CPM — per-position signal (metaplots, tornado plots)¶
CPM is the correct normalisation for binned/per-position signal from extract():
cpm_binned = ds.normalise(binned, method="cpm", library_sizes=library_sizes)
axes = ds.tornadoplot(
cpm_binned,
modality="coverage",
title="CPM-normalised tornado — TSS ± 1 kb",
)
RPKM / TPM — feature count matrices¶
counts, features = ds.count_features(gtf_file="genes.gtf", feature_type="gene")
rpkm = qn.normalise(
counts,
dataset=ds, # auto-reads library sizes
method="rpkm",
feature_lengths=features["range_length"],
)
tpm = qn.normalise(
counts,
method="tpm", # self-normalising — no dataset needed
feature_lengths=features["range_length"],
)
6. Methylation Analysis¶
meth = ds.methylation
print(meth.sample_names) # ['meth-rep1', 'meth-rep2']
# Per-chromosome sparse DataArray (sample × CpG_positions)
meth_xr = meth.to_xarray(variable="methylation_pct")
# Extract a single locus
region_meth = meth.extract_region("chr21:36000000-36100000", variable="methylation_pct")
# Aggregate over features
stats, features = ds.methylation.count_features(
gtf_file="genes.gtf",
feature_type="transcript",
feature_id_col=["gene_id", "transcript_id"],
)
# stats is a dict: {stat_name → pd.DataFrame (features × samples)}
# Metaplot / tornado plot
binned_meth = ds.extract(
modality="methylation",
feature_type="transcript",
gtf_path="genes.gtf",
upstream=1000,
downstream=1000,
anchor="start",
bin_size=50,
)
ax = ds.metaplot(binned_meth, modality="methylation", flip_minus_strand=True)
axes = ds.tornadoplot(binned_meth, modality="methylation", sort_by="mean")
7. Variant Analysis¶
var = ds.variants
gt_xr = var.to_xarray(variable="genotype")
# genotype encoding: -1 missing, 0 hom-ref, 1 het, 2 hom-alt
# Region-level extraction
REGION = "chr21:36000000-36100000"
gt = var.extract_region(REGION, variable="genotype")
adr = var.extract_region(REGION, variable="allele_depth_ref")
ada = var.extract_region(REGION, variable="allele_depth_alt")
8. Multi-Modal Locus Browser¶
View all modalities together in a genome-browser-style layout:
REGION = "chr21:36193575-36260996"
gt = ds.variants.extract_region(REGION, variable="genotype").compute()
adr = ds.variants.extract_region(REGION, variable="allele_depth_ref").compute()
ada = ds.variants.extract_region(REGION, variable="allele_depth_alt").compute()
axes = ds.locus_plot(
locus=REGION,
genotype=gt,
allele_depth_ref=adr,
allele_depth_alt=ada,
sample_names=["atac", "chip", "meth-rep1", "meth-rep2", "snp"],
modality=["coverage", "coverage", "methylation", "methylation", "variant"],
palette="tab10",
title=f"Multi-omics locus — {REGION}",
figsize=(12, 8),
filepath="figures/locus_plot.png",
)
Coverage and methylation tracks are fetched automatically from the store when not supplied explicitly.

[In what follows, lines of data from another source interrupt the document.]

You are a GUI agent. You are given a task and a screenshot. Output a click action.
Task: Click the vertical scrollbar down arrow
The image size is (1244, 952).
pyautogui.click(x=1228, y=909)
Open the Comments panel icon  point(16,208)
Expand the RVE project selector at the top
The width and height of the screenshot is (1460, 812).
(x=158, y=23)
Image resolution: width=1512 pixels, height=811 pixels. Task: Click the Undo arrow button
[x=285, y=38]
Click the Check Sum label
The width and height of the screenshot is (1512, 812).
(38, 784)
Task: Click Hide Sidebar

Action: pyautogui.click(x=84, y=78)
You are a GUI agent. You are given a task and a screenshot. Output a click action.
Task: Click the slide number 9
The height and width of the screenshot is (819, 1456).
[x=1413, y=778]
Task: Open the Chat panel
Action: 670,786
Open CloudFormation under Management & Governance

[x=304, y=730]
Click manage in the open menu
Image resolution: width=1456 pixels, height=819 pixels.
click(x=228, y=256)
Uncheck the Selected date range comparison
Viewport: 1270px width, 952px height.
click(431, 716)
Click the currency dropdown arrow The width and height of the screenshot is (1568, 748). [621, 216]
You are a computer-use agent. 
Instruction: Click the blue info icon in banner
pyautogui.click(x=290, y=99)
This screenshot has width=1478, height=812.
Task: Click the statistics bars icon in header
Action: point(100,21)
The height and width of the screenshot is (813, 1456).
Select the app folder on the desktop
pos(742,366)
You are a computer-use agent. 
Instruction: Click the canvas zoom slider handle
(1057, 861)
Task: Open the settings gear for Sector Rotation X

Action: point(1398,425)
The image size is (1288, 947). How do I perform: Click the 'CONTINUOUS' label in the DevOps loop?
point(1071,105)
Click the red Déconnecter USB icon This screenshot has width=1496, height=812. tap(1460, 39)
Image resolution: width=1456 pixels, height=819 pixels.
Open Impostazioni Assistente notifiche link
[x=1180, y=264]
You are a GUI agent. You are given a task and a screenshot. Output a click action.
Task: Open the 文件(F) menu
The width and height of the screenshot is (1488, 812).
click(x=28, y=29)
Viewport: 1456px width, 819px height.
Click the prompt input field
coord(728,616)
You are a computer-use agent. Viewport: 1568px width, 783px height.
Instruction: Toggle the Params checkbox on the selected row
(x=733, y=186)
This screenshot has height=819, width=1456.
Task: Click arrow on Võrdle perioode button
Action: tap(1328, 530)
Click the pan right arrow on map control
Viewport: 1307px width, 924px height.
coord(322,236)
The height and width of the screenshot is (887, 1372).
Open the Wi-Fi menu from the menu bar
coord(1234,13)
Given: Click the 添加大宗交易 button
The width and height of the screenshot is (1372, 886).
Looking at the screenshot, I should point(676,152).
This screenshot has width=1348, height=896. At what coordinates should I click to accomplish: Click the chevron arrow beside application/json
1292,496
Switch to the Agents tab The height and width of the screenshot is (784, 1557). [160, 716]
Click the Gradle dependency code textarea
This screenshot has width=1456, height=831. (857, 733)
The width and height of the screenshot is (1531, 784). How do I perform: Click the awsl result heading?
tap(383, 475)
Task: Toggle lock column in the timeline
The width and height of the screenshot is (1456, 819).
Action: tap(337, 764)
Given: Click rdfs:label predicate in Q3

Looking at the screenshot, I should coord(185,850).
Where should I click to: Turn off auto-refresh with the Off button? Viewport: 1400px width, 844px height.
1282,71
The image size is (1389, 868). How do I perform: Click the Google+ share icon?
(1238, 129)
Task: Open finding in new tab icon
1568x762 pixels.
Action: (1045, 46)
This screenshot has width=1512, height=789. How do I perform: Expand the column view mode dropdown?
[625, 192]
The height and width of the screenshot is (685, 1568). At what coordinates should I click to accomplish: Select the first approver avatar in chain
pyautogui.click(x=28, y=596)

Only the variant arrays need to be pre-computed.
Tips¶
Lazy computation¶
All reduce() / extract() outputs are backed by lazy Dask arrays. Call .compute() only
when you need a concrete NumPy array; plotting functions handle this internally.
Chromosome filtering¶
Pass filter_chromosomes=True to create_dataset() to discard non-canonical contigs (patches,
unlocalized sequences) automatically.
Selective sample processing¶
count_features() and reduce() accept a samples= list so you can operate on a subset without
re-running the full pipeline.
Parallel dataset construction¶
DESeq2 / edgeR handoff¶
counts, features = ds.count_features(
gtf_file="genes.gtf",
feature_type="exon",
feature_id_col=["gene_id"],
integerize=True,
)
counts.to_csv("counts_for_deseq2.csv")
pd.DataFrame (genes × samples) with integer counts, ready to pass
directly to DESeqDataSetFromMatrix or DGEList.